>>
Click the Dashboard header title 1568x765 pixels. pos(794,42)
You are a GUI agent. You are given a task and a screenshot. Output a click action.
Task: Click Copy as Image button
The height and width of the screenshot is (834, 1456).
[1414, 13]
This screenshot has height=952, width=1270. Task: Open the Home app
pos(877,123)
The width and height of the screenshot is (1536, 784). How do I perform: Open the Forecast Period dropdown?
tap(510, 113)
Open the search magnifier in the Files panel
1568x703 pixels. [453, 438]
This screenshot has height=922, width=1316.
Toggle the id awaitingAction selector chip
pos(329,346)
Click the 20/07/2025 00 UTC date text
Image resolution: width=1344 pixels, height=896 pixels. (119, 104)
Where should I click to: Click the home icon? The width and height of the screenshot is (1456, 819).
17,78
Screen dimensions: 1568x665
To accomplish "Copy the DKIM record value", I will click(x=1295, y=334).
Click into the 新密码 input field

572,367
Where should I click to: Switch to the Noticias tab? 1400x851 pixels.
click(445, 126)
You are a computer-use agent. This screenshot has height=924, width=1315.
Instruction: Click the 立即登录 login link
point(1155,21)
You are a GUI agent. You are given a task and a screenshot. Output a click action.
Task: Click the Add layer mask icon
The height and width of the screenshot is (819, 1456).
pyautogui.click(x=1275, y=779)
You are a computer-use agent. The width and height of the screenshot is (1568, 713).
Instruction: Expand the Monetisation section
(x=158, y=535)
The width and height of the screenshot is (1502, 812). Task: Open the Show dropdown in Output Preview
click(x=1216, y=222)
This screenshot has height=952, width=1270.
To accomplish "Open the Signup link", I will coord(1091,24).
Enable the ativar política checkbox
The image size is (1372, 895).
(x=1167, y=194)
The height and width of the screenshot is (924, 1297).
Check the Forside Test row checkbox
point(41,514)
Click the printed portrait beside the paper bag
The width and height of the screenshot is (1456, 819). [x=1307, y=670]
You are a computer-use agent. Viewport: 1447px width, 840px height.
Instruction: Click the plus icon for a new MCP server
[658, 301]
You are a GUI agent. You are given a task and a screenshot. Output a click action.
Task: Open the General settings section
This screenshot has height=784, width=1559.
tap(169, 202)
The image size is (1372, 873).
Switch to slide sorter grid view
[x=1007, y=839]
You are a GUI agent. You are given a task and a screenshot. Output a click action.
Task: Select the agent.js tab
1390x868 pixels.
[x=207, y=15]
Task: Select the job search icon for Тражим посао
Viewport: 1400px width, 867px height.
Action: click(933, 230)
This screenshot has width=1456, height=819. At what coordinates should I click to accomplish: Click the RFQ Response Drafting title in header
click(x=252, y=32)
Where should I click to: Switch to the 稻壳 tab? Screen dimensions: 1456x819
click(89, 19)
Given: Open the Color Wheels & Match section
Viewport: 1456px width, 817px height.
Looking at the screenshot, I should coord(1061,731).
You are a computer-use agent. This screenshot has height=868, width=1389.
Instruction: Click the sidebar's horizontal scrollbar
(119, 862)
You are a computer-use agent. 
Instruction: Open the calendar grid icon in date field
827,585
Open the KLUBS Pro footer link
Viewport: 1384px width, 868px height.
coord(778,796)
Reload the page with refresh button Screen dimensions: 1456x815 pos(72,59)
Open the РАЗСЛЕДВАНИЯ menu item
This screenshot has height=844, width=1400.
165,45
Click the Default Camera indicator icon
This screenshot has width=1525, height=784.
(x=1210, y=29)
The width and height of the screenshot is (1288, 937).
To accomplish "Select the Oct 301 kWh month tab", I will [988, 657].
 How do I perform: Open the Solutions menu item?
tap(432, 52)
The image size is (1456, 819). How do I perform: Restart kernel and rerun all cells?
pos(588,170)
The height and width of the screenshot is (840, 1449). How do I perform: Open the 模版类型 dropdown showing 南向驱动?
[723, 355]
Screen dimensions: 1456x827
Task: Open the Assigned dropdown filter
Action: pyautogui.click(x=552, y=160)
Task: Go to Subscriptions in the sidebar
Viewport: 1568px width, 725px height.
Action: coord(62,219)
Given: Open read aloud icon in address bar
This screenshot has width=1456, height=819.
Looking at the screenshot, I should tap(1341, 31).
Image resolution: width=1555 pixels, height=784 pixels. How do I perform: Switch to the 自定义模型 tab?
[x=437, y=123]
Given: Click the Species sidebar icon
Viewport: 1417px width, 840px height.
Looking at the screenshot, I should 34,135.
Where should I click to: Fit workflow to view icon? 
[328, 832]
<<
* _ACTIVITY_: Only a number should be given in reply: how many lines in the entries above hold "agent".

* _WRITTEN RESPONSE_: 10